I should say, of course, that there is nothing wrong with contextualizing. I’ve done quite a bit of it here, as the contradiction-mongers may point out. And, yes, far too many populations experience something like “real” exit against their will. You want “exit,” people will say, you can go down to the favelas surrounding Rio, or any city of the global South, and plenty of the North besides, and you can find all the exit you’ll ever want, but you may not find the “pirate utopia” you’re seeking. These are fair objections, though the second confuses a limited access to resources with exclusion from an immanent order, as if that order weren’t precisely about actualizing the such limitations – as if the people of the favelas and shanty-towns weren’t the most stitched into the domain of capitalism precisely in their seeming exclusion from the circuits of capital. Fair objections, however.
While I will not answer them directly, I hope it’s obvious by now that I’m not saying “exit” is necessarily good. I’m not seeking a pirate utopia (or atopia, which is perhaps the more accurate term given the condition of immanence). Rather, I think we need to experiment with analyzing exit, or even to invent ways of thinking in terms of exit. The TAZ is just such an attempt, though it remains wedded (perhaps inevitablely) to a soft version of voice. Like any experiment or invention, these ways may be failures, or even dangerous, or even – if we’re lucky – useless (isn’t the useless a kind of exit all its own these days?), but that’s the task I’ve set myself to. In Cintron (Part 2), we see an interesting mixture of voice and loyalty—far more interesting than most analyses. But the conceptual apparatus absolutely rejects exit, for reasons I’ll explain. Moreover, I will not claim (in Part 3) that graffiti is solely an “exit.” Its proportions of loyalty (signature), exit (event), and voice (context) are obviously very complicated, and I want to work those out in some detail. But I want to insist that we at least pretend to think graffiti as exit, that we act as if exit could be a way of thinking immanence. At this point, however, the 45 minutes I allotted for this post is finis, so I will have to exit, stage left. To other work, of course…
Saturday Addendum: she has quite correctly accused me of a bait and switch, luring in unsuspecting readers with promises of graffiti analysis, only to revert back to pompous theorizing. Worse, she’s suggested that I am attempting to emulate a Particularly Famous Blogger, something I wouldn’t want to do (because I could not do). To remedy this disgraceful situation, I am providing some new pics here that will at least allow me to pretend that I haven’t strayed too far from the goals set out for the series.

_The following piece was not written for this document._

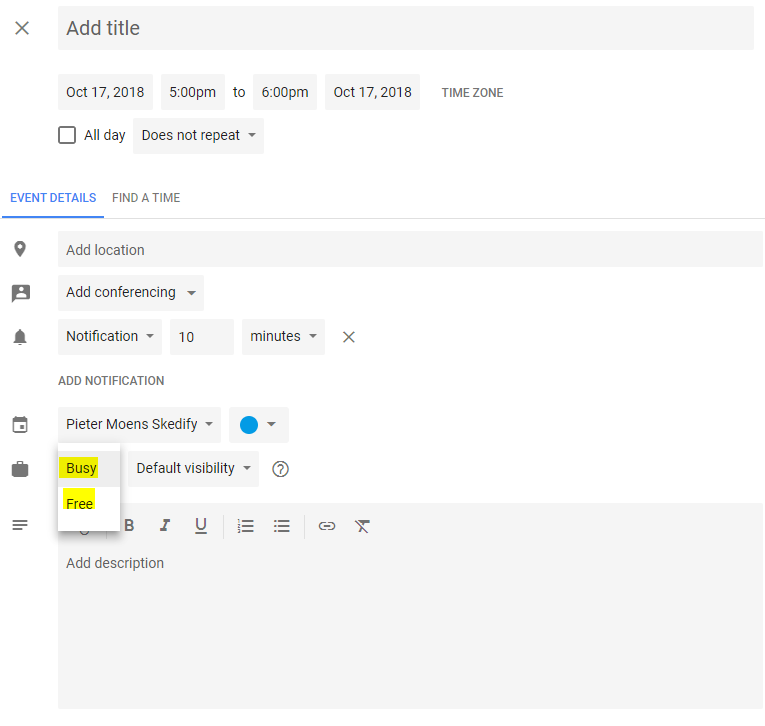Click the Add Notification link
This screenshot has height=726, width=765.
click(111, 381)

Our friend VEGAN at it again, corner of Kingsbury and North

BEGOE rooftop, Red/Brown line southbound side, between Fullerton and Belmont

TMC Rooftop, Red/Brown line between Fullerton and Belmont (new stuff)

PANDA ROK, off Red/Brown line at Belmont. Bang it out, kid.

What’s this? Theory Friday? Bah!
Ha! I wouldn’t presume.
Funny how that happened, no? I blame it all on booga face.
moi?
[...] long last, the follow up to Exit, Voice, and Loyalty. I’ve had small twenty minute windows this week to devote to it, and I’ve been inspired [...]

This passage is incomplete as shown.